» Texte fourni:
┄┄┄┄┄┄

Finastéride et syndrome de l'iris flottant : Quel rôle peut jouer le dermatologue ?

Joana Calvao, Joao Feijao, Département d'ophtalmologie, Centre hospitalier central de Lisbonne, Portugal

Rui Oliveira Soares, Département de dermatologie, Hôpital CUF Descobertas, Lisbonne, Portugal

Publié le 24 mai 2022

Lien vers l’original en anglais : www.ncbi.nlm.nih.gov/pmc/articles/PMC9231532/

Le finastéride est un inhibiteur de la 5α-réductase de type 2 couramment utilisé par les dermatologues, en particulier ceux spécialisés en trichologie. Bien qu'il soit sûr et généralement bien toléré, divers effets secondaires ont été rapportés dans la littérature.

Le syndrome de l'iris flottant peropératoire (SIFI) est une conséquence possible peu connue de l'utilisation du finastéride, en particulier chez les dermatologues. Il s'agit principalement d'un problème rencontré lors d'une opération de la cataracte, bien qu'il puisse également entraîner des complications postopératoires. Décrit pour la première fois en 2005 par Chang et Campbell, le syndrome de l'iris flottant peropératoire se caractérise par la triade iris flasque et iris ballant ("floppy"), une propension au prolapsus de l'iris vers les incisions et une tendance à la perte de l'iris.

┄┄┄┄┄┄

» Questions d'étude:
• a. Pouvez-vous réécrire sous forme de liste le paragraphe de l'article sur le finastéride qui commence par « Le syndrome de l'iris flottant peropératoire (SIFI) », en conservant ses faits principaux ?
• b. Pouvez-vous poursuivre l'article sur le finastéride et le syndrome de l'iris flottant à partir de sa dernière phrase ?
Vous n'aurez pas besoin des lignes de données pour répondre.

» Lignes fournies:
┄┄┄┄┄┄

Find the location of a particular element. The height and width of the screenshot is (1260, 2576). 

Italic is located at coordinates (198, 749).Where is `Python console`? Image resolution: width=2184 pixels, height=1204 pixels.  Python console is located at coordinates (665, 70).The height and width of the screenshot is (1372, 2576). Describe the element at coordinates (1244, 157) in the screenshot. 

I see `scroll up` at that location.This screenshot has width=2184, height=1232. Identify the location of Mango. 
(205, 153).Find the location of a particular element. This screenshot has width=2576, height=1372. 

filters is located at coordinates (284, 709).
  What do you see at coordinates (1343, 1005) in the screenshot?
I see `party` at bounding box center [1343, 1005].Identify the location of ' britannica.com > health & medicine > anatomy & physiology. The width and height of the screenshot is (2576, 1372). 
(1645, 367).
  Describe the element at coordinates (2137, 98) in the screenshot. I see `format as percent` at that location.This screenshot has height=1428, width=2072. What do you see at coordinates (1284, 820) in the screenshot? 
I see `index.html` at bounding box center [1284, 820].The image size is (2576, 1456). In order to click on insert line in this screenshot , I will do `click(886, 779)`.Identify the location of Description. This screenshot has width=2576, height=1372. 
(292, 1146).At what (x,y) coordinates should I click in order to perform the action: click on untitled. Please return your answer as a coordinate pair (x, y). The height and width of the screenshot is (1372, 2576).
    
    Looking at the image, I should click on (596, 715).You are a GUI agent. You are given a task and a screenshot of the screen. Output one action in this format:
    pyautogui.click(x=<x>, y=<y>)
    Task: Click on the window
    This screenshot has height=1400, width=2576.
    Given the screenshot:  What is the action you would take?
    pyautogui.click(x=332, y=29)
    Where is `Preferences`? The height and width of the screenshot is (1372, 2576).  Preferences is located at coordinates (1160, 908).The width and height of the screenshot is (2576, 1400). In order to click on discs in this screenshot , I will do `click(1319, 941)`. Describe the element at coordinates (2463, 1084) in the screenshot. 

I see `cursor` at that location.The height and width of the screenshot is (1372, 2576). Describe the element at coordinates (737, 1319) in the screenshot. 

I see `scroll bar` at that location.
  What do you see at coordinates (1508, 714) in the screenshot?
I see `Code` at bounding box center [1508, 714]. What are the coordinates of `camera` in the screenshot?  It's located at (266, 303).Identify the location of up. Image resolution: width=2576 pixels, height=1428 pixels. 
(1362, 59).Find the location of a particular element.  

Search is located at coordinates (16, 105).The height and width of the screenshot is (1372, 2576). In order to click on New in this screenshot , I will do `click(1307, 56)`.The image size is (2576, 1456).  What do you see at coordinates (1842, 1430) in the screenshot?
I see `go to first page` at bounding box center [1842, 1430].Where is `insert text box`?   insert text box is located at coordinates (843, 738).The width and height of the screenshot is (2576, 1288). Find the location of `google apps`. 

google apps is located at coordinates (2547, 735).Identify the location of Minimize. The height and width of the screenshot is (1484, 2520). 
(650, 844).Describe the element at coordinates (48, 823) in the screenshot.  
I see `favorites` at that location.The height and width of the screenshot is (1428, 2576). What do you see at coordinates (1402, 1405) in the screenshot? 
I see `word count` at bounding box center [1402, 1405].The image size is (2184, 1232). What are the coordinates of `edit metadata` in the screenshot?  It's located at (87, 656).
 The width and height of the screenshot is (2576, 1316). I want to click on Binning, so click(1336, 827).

┄┄┄┄┄┄

» Réponses par numéro:
• a.
- Le syndrome de l'iris flottant peropératoire (SIFI) est une conséquence possible et peu connue de l'utilisation du finastéride, surtout chez les dermatologues.
- Il pose surtout problème lors d'une opération de la cataracte.
- Il peut aussi entraîner des complications postopératoires.
- Chang et Campbell l'ont décrit pour la première fois en 2005.
- Il se caractérise par une triade :
  - un iris flasque et ballant (« floppy ») ;
  - une propension au prolapsus de l'iris vers les incisions ;
  - une tendance à la perte de l'iris.

• b.
Bien qu'elle soit le plus souvent associée à la tamsulosine, une association avec le finastéride a également été décrite, les premiers rapports remontant à 2007 chez deux hommes prenant du finastéride 5 mg/jour pour une hyperplasie bénigne de la prostate. [Le SIFI a ensuite été rapportée chez un homme de 47 ans prenant du finastéride 1 mg/jour pour une alopécie androgénétique au cours des 4 dernières années. Par la suite, de grandes études prospectives ont également confirmé cette association. Dans ces études, les patients n'avaient pas reçu de tamsulosine ou d'autre α-bloquant, ce qui suggère un effet indépendant pour le finastéride. Dans l'étude la plus récente portant sur 319 patients, l'analyse multivariée a révélé que l'utilisation de la tamsulosine (P = 0,004), du finastéride (P = 0,014) et l'augmentation de l'âge (P = 0,006) étaient significativement associées au SIFI, le rapport de cotes ajusté pour l'utilisation du finastéride étant de 3,94.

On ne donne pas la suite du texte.